Mama K (one of the World Race coaches who so graciously came out to Thailand to help the Fusion 2 squad and new Fusion coaches) started off her talk with an example I was fairly familiar with and that was surgery. She asked us simple questions like “what do you do to have surgery?” Haha surprising enough, we were all stumped. Lots of us gave answers, but it was not what she was looking for. She finally gave us the answer, “nothing…. nothing, but show up.” Her second example I knew about all to well, tanning. I actually was the one she used to demonstrate what tanning looks like so I got up there and just laid there just like I do when I tan. Then she asks the same question “what do you do to get a tan?” and I actually had to think about it before I realized the answer was nothing. She explained a little more that it takes nothing but being in the sun. It’s the same with hearing the voice of God.
That night I learned that I don’t have to do anything to be in the presence of God or hear from him. I don’t have to spend hours reading my bible, hear a great sermon, or be in a worship service to hear from God. Yes, you can hear from God in all of those ways, but I don’t have to do any of those to enjoy his presence or hear his voice. I can just be still. And by be still I don’t mean be still but running through my to do list for the day. Be still and intentionally listen for his voice.
This was a completely foreign concept to me, and it honestly scared me because I hadn’t ever heard of this before. I also don’t want to just follow everything I hear, but I came on the World Race knowing God was calling me to be open to new things. So that night and next morning I asked the Lord to show me if this was of him.

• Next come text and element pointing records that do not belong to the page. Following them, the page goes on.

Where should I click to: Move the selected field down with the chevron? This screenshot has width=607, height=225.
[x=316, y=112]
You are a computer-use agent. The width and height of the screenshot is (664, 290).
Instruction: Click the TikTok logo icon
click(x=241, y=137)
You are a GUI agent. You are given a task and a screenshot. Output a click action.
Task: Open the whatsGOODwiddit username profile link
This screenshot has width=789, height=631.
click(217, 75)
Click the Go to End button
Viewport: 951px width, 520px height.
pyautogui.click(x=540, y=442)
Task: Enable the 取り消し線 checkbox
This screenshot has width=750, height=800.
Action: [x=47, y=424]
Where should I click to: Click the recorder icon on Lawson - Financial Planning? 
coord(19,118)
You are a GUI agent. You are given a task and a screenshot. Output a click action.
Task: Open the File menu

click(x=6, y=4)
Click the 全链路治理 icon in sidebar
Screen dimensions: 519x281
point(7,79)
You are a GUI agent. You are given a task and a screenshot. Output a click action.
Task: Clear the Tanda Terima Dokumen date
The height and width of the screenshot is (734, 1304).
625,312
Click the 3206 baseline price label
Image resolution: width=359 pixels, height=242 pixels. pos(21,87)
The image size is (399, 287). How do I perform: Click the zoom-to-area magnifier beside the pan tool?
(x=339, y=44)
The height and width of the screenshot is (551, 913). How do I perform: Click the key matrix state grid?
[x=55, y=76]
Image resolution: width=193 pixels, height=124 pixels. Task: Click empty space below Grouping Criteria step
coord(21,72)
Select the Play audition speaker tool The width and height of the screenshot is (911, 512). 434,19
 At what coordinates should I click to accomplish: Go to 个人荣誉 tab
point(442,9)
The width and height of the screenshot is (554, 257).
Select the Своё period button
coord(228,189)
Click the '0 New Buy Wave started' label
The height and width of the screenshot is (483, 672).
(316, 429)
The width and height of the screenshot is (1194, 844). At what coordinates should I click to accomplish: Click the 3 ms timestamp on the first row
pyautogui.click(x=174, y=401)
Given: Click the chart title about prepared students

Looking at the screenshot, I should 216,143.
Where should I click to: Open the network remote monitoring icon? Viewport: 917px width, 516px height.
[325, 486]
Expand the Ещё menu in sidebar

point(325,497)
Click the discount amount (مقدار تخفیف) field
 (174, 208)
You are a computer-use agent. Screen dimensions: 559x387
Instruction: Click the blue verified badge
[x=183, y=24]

That morning during quiet time I was intentional about trying this be still and listening prayer. I went and sat on the back side of the empty lake wrapped up in a jacket freezing because at 8:30am in Thailand it’s freezing. I started sitting up in a ball trying to stay warm, but when I closed my eyes and tried to focus all I could see was me demonstrating tanning. So a little frustrated because I was cold I opened my eyes sort of glaring up at God and the clouds caught my attention. They were in rows and they were slowly moving across the sky. In that moment I felt God say that He was slowly but steadily working in my life. So I immediately stretched out and assumed my tanning position. I wanted to hear more. I sat there still waiting to hear more, but all I felt was the warmth of the sun. It was right then and there that I felt God say be still in my presence. I began recalling my surgery and injuries from the past year and I knew he was revealing to me where He was trying to get me to be still over the past year.
Be still has been a tough lesson learned. It has also been a sweet lesson learned.
Grasping the concept of be still was a pivotal moment in my life. A moment that I will remember for the rest of my life, and will forever change how I live my life and my relationship with God.
Here I am one year out from surgery!!!!
I am fully recovered!
I am on an 11 month mission trip traveling to 11 different countries. (12 now)
The Lord has used my injury to change my life spiritually.
And I rock climbed a 75ft mountain barefooted yesterday.